Moreover, it does not cover liability lawsuits, legal fees, or settlement costs.
Additionally, comprehensive insurance does not include your deductible.
You usually need to pay this when you file a claim.
However, some policies allow repairs for a stone chip in your windshield or damage caused by lightning or fire repairs without a deductible.
Check your policy carefully or talk to your insurance agent.
Every comprehensive insurance policy also has a maximum limit.
Generally, this is the actual cash value of your vehicle.
Insurers determine this amount by comparing your vehicle to others of a similar make, model, age, condition, and mileage.
As a result, whether you experience a total loss or significant damage to your vehicle, the most your policy will pay is your vehicle’s assessed current value, which includes depreciation.
Your deductible will also reduce your overall compensation.
In some cases, this makes comprehensive insurance impractical.
If the cost of this coverage exceeds your potential pay back, you may not want to buy it.
However, if you own a more valuable vehicle, you may want this coverage.
If your vehicle is stolen or written off, you could replace it without paying a significant amount out-of-pocket.
The reimbursement from your insurer would cover the majority of your loss.
Comprehensive vs. Collision Insurance
Comprehensive and Collision insurance are not the same.
They’re meant to cover different scenarios.
Basically, collision covers you if you are in an accident or if you hit an object such as a rock or fence.
Comprehensive covers you when your vehicle is damaged by an event other than a collision.
However, they do have some similarities.
|Coverage Limit||Actual cash value||Actual cash value|
|Covers damage to your car||If caused by a covered peril, other than a collision||If caused by a collision|
|Covers damage to another vehicle||No||No|
|Cost||Less expensive||More expensive|
Did You Know?
Some insurers offer all perils coverage that bundles comprehensive and collision together. It covers all risks, unless they are specifically excluded within the policy. This provides additional protection for unforeseen events such as when your car is stolen or damaged by another driver or someone in your household. This option is often more affordable than buying the two coverages separately.

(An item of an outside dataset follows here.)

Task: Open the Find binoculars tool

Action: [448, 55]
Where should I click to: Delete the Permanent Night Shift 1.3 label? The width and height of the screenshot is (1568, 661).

Frequently Asked Questions
- What is an example of comprehensive insurance?
A good example is a tree totally destroying your car during a storm. If you have comprehensive insurance coverage, it offers compensation. Otherwise, this event would not be covered under mandatory accident benefits/bodily injury insurance or collision coverage.
Mandatory provincial and territorial insurance coverages are meant to address liability if you hurt someone or damage property. Collision coverage applies to losses resulting from an accident.
- Is comprehensive full coverage?
No. Generally, full coverage refers to at least the basic required statutory coverages for your region, plus collision and comprehensive coverage. These satisfy what most insurers and drivers consider full coverage.
Mandatory insurance provides minimal liability coverage should you hurt someone or damage their property. Collision coverage offers compensation to the driver when their vehicle’s damaged or destroyed during an accident, regardless of the cause of the accident. Comprehensive coverage provides protection against non-collision events that aren’t covered under collision and liability coverages.